▶ [WORK INSTRUCTION]
Under this line are the records; write out word for word the part that begins at the line containing "Open the 忘记密码?" and ends at the line containing "Toggle the Участники participants panel", and no more.
[Opening THE RECORDS section]
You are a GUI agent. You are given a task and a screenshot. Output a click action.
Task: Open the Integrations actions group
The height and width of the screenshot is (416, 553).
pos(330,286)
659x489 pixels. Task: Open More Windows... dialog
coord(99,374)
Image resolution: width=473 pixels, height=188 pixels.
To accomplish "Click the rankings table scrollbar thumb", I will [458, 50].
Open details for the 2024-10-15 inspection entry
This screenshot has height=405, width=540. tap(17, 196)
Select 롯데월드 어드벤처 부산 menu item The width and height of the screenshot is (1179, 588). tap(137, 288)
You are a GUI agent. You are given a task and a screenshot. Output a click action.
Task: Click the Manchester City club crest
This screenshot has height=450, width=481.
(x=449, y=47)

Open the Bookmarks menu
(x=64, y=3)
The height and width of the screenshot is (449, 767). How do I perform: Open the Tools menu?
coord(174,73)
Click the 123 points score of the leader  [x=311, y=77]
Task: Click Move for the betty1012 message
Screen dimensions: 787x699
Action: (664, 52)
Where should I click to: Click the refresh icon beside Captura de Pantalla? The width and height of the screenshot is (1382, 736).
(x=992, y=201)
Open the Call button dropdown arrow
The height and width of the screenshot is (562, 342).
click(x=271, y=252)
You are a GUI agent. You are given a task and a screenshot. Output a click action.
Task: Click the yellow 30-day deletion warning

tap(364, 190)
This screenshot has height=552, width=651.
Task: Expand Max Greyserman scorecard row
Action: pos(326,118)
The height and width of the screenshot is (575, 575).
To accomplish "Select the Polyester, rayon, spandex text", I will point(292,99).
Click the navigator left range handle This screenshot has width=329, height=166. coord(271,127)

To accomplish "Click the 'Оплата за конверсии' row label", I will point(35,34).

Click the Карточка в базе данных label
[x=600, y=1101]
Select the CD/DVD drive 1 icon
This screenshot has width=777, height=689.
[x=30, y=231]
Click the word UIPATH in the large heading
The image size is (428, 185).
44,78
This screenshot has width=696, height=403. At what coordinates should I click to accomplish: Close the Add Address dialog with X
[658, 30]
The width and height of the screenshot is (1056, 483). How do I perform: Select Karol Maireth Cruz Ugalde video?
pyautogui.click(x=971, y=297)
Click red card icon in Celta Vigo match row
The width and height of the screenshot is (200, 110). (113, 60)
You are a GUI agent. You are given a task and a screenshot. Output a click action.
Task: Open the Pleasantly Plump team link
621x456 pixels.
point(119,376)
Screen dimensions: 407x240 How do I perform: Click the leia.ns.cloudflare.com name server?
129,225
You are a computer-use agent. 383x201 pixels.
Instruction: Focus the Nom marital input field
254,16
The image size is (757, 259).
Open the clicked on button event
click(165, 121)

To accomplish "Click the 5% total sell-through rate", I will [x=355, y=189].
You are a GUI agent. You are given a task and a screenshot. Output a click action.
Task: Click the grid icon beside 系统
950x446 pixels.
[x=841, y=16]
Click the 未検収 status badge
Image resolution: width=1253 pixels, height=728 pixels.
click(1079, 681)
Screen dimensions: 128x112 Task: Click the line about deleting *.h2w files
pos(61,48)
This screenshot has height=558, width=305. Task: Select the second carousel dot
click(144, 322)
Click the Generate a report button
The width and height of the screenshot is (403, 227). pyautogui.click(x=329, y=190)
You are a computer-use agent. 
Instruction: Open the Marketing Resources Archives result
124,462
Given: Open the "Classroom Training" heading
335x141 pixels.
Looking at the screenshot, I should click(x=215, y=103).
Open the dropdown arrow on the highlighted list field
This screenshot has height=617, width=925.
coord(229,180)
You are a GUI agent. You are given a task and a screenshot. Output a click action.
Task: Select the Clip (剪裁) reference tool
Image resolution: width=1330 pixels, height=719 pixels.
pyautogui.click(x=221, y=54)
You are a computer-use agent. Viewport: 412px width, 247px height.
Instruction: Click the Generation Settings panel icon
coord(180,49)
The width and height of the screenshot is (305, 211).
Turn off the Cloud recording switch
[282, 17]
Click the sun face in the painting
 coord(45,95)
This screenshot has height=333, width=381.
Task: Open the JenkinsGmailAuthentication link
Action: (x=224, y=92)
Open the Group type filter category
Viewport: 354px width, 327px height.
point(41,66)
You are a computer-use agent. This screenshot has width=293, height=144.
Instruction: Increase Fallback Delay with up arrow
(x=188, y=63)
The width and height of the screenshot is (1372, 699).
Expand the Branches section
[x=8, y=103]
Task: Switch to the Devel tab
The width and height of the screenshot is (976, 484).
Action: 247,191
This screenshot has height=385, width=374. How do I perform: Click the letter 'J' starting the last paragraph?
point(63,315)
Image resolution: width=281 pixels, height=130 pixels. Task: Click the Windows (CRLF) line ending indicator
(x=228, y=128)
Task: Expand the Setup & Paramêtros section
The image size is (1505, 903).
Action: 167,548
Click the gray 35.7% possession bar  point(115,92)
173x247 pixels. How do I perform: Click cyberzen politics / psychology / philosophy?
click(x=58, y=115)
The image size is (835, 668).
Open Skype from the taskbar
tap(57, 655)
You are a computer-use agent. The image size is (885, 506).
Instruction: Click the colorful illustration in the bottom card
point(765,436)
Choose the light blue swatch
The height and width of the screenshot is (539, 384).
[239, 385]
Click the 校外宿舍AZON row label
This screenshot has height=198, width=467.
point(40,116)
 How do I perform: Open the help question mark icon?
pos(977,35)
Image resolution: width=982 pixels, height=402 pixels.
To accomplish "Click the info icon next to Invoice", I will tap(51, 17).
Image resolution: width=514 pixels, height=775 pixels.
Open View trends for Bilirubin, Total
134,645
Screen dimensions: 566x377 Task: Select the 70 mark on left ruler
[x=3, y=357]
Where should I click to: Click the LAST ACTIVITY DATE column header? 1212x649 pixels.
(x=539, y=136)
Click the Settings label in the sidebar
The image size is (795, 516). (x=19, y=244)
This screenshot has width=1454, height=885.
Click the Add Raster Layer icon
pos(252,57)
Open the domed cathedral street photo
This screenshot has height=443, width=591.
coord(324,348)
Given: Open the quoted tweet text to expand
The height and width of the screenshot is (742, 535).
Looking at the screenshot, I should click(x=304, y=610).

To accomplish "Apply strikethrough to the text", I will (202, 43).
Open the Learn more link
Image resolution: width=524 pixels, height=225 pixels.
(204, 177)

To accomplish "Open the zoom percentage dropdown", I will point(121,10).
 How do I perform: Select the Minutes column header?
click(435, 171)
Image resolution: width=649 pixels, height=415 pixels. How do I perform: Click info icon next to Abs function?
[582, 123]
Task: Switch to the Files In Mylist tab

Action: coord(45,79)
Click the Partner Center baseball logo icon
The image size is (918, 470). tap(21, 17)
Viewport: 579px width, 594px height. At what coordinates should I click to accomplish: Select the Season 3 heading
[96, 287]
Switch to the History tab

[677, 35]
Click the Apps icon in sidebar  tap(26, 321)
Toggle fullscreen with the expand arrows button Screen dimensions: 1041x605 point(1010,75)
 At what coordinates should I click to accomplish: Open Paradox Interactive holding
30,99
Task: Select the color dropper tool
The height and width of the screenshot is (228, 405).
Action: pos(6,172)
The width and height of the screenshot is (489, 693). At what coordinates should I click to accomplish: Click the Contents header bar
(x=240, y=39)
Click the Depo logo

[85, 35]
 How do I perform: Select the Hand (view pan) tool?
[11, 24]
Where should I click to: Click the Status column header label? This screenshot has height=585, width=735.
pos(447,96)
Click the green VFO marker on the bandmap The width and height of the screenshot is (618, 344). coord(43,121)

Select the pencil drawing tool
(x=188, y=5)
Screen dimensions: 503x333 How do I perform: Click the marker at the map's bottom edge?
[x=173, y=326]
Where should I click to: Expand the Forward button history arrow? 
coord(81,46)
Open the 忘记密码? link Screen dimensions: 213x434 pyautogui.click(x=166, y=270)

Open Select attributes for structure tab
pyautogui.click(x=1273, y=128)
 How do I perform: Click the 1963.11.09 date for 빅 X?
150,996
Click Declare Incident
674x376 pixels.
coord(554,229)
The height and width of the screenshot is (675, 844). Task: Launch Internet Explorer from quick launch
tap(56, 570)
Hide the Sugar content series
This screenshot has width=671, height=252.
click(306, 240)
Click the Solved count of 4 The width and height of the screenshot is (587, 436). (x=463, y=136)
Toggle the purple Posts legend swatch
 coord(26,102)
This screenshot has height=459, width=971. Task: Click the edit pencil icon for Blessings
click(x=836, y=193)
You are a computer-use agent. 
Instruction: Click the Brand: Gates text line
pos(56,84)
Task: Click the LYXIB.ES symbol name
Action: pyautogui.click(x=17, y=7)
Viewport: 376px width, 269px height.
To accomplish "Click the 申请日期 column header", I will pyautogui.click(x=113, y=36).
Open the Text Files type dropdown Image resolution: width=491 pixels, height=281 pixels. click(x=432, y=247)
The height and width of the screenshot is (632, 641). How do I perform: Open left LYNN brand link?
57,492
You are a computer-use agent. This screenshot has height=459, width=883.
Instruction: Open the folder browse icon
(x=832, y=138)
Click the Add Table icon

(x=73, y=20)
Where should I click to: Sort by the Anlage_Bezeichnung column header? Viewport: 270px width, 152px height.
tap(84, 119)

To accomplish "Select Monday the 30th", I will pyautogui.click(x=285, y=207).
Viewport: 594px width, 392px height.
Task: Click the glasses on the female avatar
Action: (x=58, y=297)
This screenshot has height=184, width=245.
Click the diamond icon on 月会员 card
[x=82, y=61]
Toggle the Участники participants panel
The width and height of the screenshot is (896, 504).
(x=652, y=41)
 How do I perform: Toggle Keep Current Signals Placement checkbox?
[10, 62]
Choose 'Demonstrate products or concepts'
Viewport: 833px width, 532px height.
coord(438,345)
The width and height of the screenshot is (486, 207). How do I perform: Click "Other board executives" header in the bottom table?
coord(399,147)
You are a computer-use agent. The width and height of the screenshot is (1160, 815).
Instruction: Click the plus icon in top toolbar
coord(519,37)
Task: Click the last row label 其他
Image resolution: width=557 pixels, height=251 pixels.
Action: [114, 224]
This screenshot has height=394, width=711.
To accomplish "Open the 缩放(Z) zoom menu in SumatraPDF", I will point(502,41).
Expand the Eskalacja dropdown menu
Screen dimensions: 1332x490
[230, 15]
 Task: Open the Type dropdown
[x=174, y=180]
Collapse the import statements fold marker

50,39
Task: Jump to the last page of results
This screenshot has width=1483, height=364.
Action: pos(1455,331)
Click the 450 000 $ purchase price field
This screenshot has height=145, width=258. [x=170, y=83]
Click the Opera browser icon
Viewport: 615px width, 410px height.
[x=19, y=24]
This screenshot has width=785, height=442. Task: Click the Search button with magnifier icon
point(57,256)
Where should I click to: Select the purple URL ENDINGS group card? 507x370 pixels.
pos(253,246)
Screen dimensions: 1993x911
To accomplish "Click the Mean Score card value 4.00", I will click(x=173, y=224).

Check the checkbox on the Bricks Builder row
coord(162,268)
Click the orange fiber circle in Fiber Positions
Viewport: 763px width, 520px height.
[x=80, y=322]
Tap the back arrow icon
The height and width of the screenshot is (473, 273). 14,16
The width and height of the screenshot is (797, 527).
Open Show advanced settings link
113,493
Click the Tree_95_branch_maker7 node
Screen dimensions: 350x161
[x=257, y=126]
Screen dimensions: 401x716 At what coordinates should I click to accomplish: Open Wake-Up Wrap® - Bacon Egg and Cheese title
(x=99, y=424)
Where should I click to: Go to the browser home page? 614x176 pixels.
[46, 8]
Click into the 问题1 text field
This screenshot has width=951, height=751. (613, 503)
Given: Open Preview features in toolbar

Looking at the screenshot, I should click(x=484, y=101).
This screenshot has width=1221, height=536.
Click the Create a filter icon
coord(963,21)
[Closing THE RECORDS section]
▶ [TASK RESULT]
Open the 忘记密码? link Screen dimensions: 213x434 pyautogui.click(x=166, y=270)

Open Select attributes for structure tab
pyautogui.click(x=1273, y=128)
 How do I perform: Click the 1963.11.09 date for 빅 X?
150,996
Click Declare Incident
674x376 pixels.
coord(554,229)
The height and width of the screenshot is (675, 844). Task: Launch Internet Explorer from quick launch
tap(56, 570)
Hide the Sugar content series
This screenshot has width=671, height=252.
click(306, 240)
Click the Solved count of 4 The width and height of the screenshot is (587, 436). (x=463, y=136)
Toggle the purple Posts legend swatch
 coord(26,102)
This screenshot has height=459, width=971. Task: Click the edit pencil icon for Blessings
click(x=836, y=193)
You are a computer-use agent. 
Instruction: Click the Brand: Gates text line
pos(56,84)
Task: Click the LYXIB.ES symbol name
Action: pyautogui.click(x=17, y=7)
Viewport: 376px width, 269px height.
To accomplish "Click the 申请日期 column header", I will pyautogui.click(x=113, y=36).
Open the Text Files type dropdown Image resolution: width=491 pixels, height=281 pixels. click(x=432, y=247)
The height and width of the screenshot is (632, 641). How do I perform: Open left LYNN brand link?
57,492
You are a computer-use agent. This screenshot has height=459, width=883.
Instruction: Open the folder browse icon
(x=832, y=138)
Click the Add Table icon

(x=73, y=20)
Where should I click to: Sort by the Anlage_Bezeichnung column header? Viewport: 270px width, 152px height.
tap(84, 119)

To accomplish "Select Monday the 30th", I will pyautogui.click(x=285, y=207).
Viewport: 594px width, 392px height.
Task: Click the glasses on the female avatar
Action: (x=58, y=297)
This screenshot has height=184, width=245.
Click the diamond icon on 月会员 card
[x=82, y=61]
Toggle the Участники participants panel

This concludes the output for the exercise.